Texas GOP Chairman Tina Benkiser released a statement that said, in part, "Like bad-tempered children, Democrats can continue stamping their feet, yelling and screaming, running and hiding, or abusing the legal system, but Republicans will continue leading this state." Not exactly magnanimous in victory. While I had trouble raising live Republicans, I did manage to talk to Martin Frost, the Dallas Democrat ousted in 2004 by the plan, and his former aide Matt Angle, who had led the fight against 1374C as head of the Lone Star Project. Angle didn't try to hide his disgust this morning. "We're disappointed that the court gave the green light to every tin-horn Tom DeLay wanna-be with a weak-kneed governor and a complicit president to force through redistricting for political purposes, and it's disappointing that the Court failed to protect the rights of African-Americans," Angle said from DC.
Indeed, it looks like the biggest losers in the court's decision are the Dallas-Fort Worth African-Americans who used to vote overwhelmingly for Frost. The court rejected the claim that African-Americans had controlled Frost's district in coalition with Latinos, mostly because Frost is white and so couldn't possibly be their "preferred candidate." Yet as Justice David Souter pointed out in his dissenting opinion, "Frost's rating of 94 percent on his voting record from the National Association for the Advancement of Colored People exceeded the scores of all other members of the Texas congressional delegation, including black and Hispanic members of both major parties." By contrast, Pete Sessions, the man Frost ran against in 2004 in District 32, rated 9 percent in 2005, while Kenny Marchant, who now represents Frost's radically reshaped District 24, managed a 17 percent rating.
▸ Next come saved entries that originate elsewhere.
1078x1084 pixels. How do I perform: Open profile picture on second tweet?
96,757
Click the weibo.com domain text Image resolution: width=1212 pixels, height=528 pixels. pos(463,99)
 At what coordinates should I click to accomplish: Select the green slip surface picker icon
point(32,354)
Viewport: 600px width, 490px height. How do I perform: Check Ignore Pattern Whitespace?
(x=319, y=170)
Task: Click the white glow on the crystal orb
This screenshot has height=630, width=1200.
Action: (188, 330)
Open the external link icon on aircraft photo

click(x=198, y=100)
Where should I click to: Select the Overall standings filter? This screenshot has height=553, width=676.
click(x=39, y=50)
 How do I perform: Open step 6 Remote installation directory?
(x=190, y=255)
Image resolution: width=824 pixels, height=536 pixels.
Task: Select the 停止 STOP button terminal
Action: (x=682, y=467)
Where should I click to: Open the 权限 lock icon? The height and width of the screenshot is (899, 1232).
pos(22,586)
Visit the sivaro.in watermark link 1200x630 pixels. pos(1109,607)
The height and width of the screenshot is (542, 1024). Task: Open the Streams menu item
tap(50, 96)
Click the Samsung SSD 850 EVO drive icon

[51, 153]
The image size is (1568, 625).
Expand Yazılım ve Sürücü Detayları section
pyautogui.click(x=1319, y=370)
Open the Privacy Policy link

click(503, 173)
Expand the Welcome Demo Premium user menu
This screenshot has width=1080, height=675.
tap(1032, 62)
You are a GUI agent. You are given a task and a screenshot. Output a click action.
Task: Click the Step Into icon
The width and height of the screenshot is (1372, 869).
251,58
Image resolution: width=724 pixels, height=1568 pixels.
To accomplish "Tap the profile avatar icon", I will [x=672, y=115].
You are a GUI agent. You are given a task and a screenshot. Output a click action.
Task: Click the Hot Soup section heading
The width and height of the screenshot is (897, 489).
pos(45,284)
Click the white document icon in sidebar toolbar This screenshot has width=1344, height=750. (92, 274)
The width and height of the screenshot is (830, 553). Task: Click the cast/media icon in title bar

Republicans did get smacked for putting down a brewing Latino rebellion in District 23. The majority opinion notes, "In old District 23 the increase in Latino voter registration and overall population, the concomitant rise in Latino voting power in each successive election, the near victory of the Latino candidate of choice in 2002, and the resulting threat to the incumbent's continued election were the very reasons the State redrew the district lines."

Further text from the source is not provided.